I believed then that the executive had far too much power; nothing that has happened since June 2016 has persuaded me to change my mind. There is now only a week to go before 29 March, the planned departure date from the EU. And every day that passes (quite literally) provides further evidence that our deluded PM has no understanding that sovereignty belongs to parliament, not to her government alone.
John Bercow should be applauded for making a stand against Theresa May’s outrageous attempts to manipulate parliament and put party before country by letting the ERG pull her strings.
We march again on Saturday for another people’s vote. We can only hope that enough Conservative and Labour MPs get the message that ignoring us could be detrimental to their party’s future.
Susan Alexander
South Gloucestershire
Mounting evidence cannot be ignored
Vote Leave campaign group has been fined for sending text messages sent without recipients’ consent.
This, together with other doubtful means that have been uncovered to gain votes for one side or the other, must surely render this referendum illegal.
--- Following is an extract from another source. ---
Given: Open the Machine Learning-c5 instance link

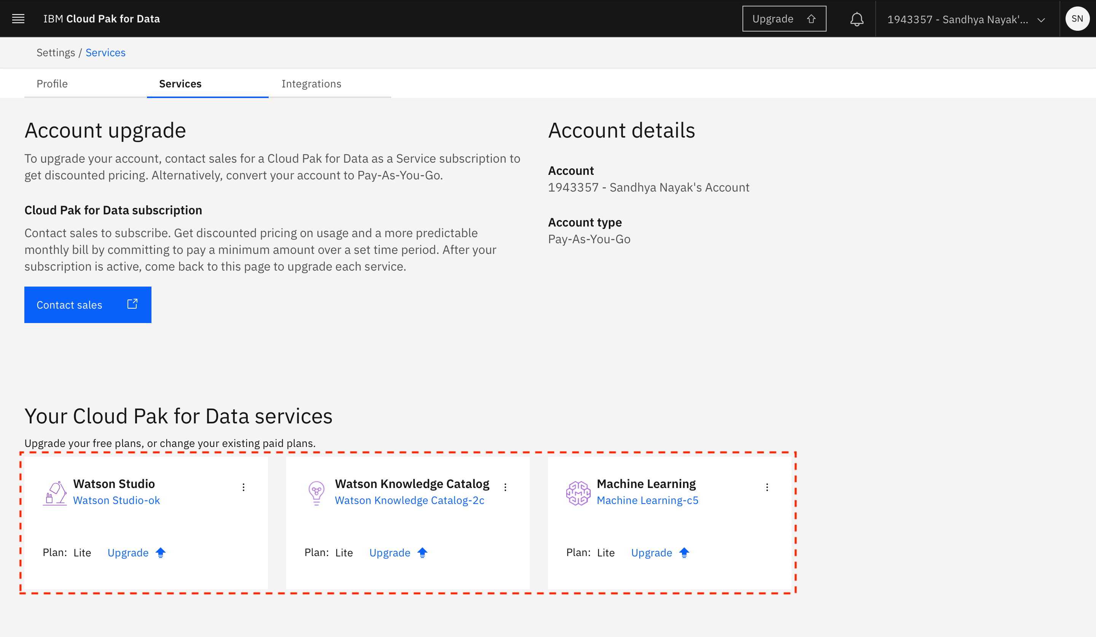Looking at the screenshot, I should point(647,500).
We keep being told Brexit is what the people voted for, but the evidence is surely against this. We need a new, honest referendum in which we all know what we are voting for.
Val Hatton
Address supplied
What’s there to worry about?
If the government is so sure that a twice heavily defeated, fudged bill can be presented unchanged for a third time with apparent confidence of success, why are they so worried about a second referendum?
Matt Minshall
Norfolk
Old-fashioned rule
The speaker’s use of a 400-year-old precedent is entirely appropriate given that the prime minister is behaving like Charles I. A civil war is raging in this country and it is solely of her doing.
Peter Farrant
Blackheath, London
Jacinda Ardern is an inspiration
When it comes to political leadership and calling out Islamophobia, the contrast between the hugely impressive prime minister of New Zealand and our own prime minister is very stark indeed.
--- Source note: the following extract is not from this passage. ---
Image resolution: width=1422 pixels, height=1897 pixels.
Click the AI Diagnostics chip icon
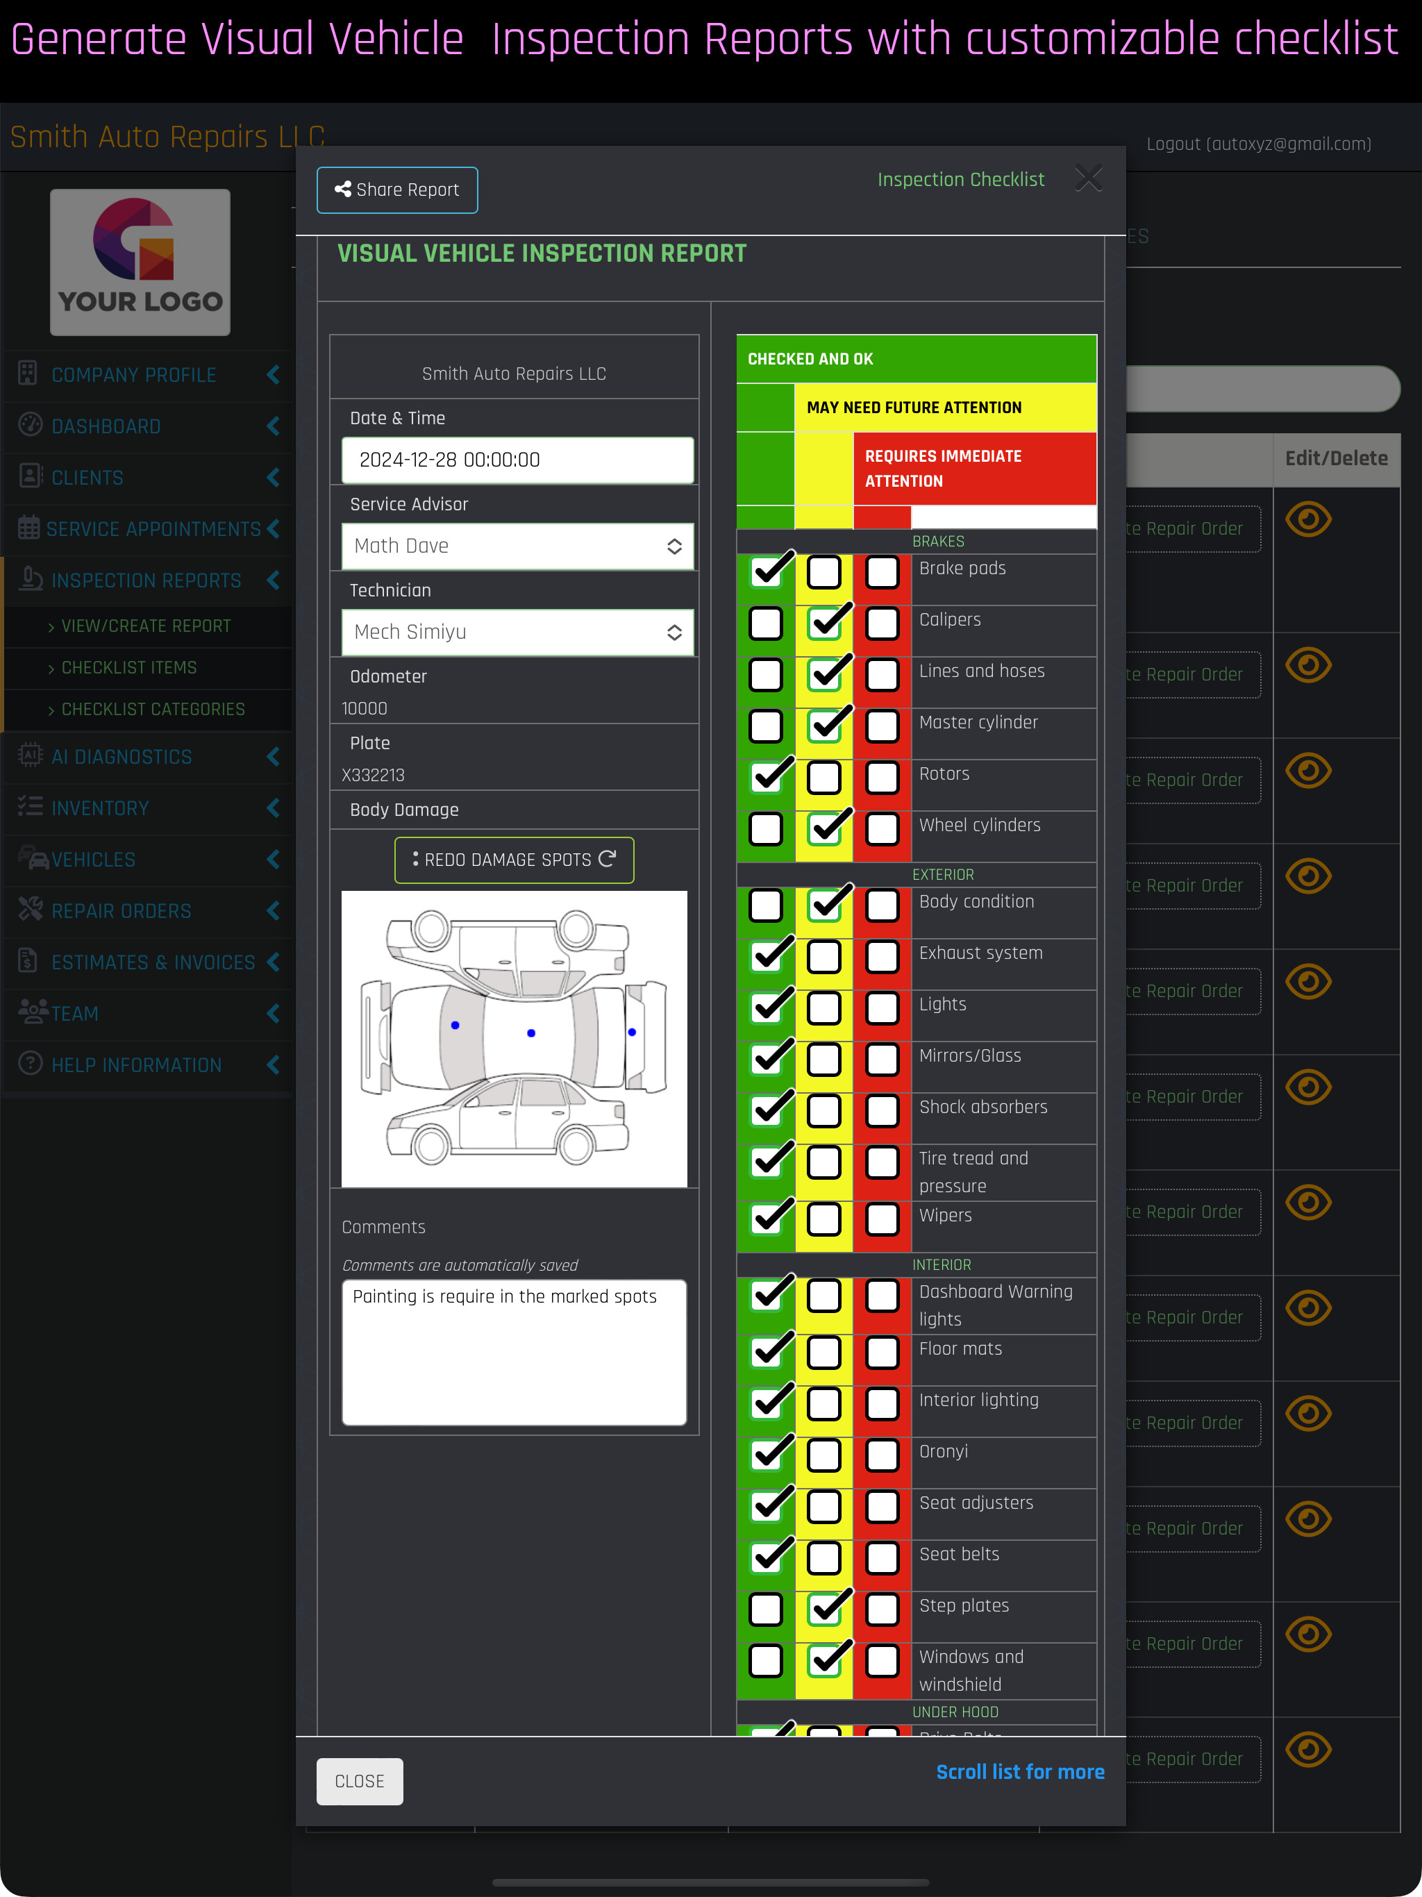click(30, 755)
Not only does Theresa May appear to be quite happy to ignore repeated calls for a formal inquiry into the extent of Islamophobia in the Conservative Party she is supposed to be leading, but she is obviously utterly determined to turn a blind eye to the part that fake news, and Islamophobia in particular, played a part in the 2016 referendum.
Theresa May is fixated on interpreting the advisory vote of a paltry 37 per cent of the electorate as an “instruction” reflecting the “will of the people”. So what if that 37 per cent cast their vote under the sway of Nigel Farage’s Islamophobic “Breaking Point” poster and the lie that Turkey was about to join the EU and flood the UK with a potential 20 million Muslim immigrants?
D Maughan Brown
York
What a contrast between two women prime ministers of countries at opposite ends of the earth.
One of them has reacted immediately to a terrorist massacre by a demonstration of national inclusiveness. Right away she has put in place a programme of new regulations to correct her nation’s hitherto over-lax gun laws. Her public utterances have shown humanity, sensitivity and intelligence as she has attempted to unite a multi-ethnic nation in its hour of grief. Her admirable demeanour has surely impressed everyone who has listened to her.
The other prime minister has spent nearly three years doing little except pandering to a rich minority in her party while her nation struggles with poverty. She has done little to address the needs of her people while dividing her country irreparably. All she has achieved is a so-called plan to facilitate her country’s national economic suicide.
Please can we have Jacinda Ardern as prime minister of the UK?